[Start of section]

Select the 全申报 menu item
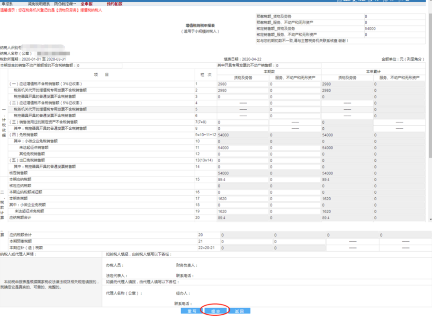Image resolution: width=432 pixels, height=319 pixels. click(x=86, y=4)
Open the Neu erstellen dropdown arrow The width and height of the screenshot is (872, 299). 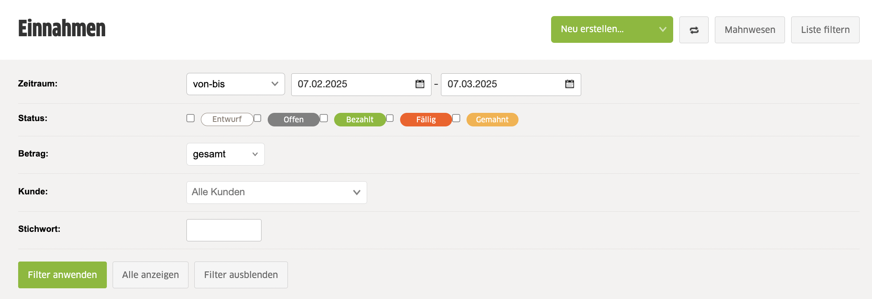[662, 29]
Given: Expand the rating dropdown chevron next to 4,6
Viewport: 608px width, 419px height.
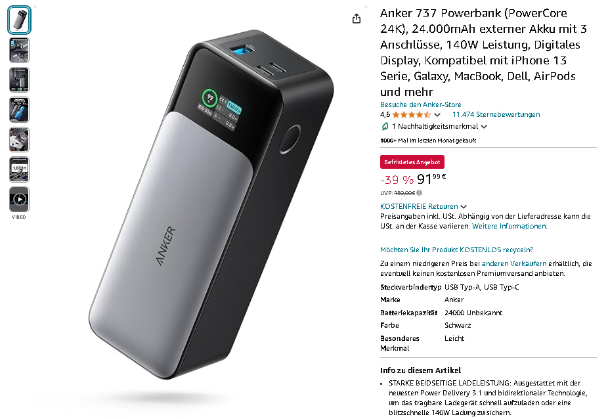Looking at the screenshot, I should [437, 115].
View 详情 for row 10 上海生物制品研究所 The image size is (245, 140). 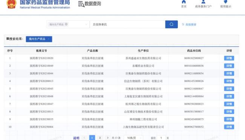[x=229, y=127]
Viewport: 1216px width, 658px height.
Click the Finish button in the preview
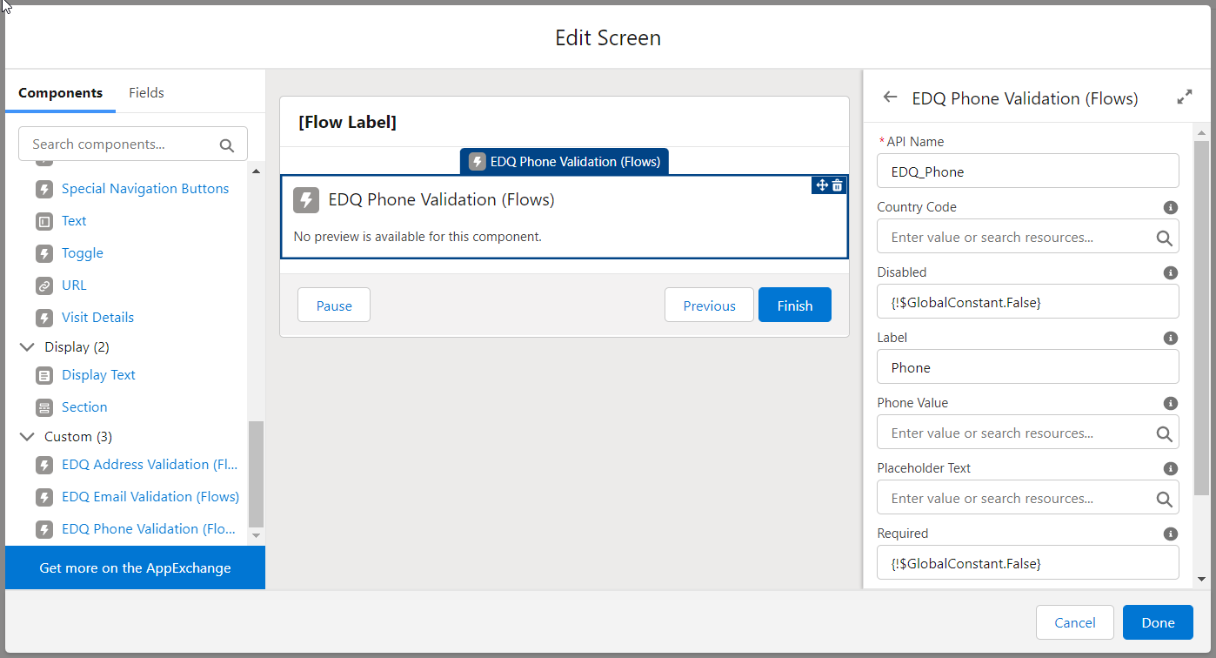tap(794, 305)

[End of section]

**TASK OBJECTIVE:** Find the line that contains "Viewport: 1216px width, 658px height.". Copy it and every line after it through the end of the listing exactly, but not the pictures.

**EXERCISE SOLUTION:**
Viewport: 1216px width, 658px height.
Click the Finish button in the preview
tap(794, 305)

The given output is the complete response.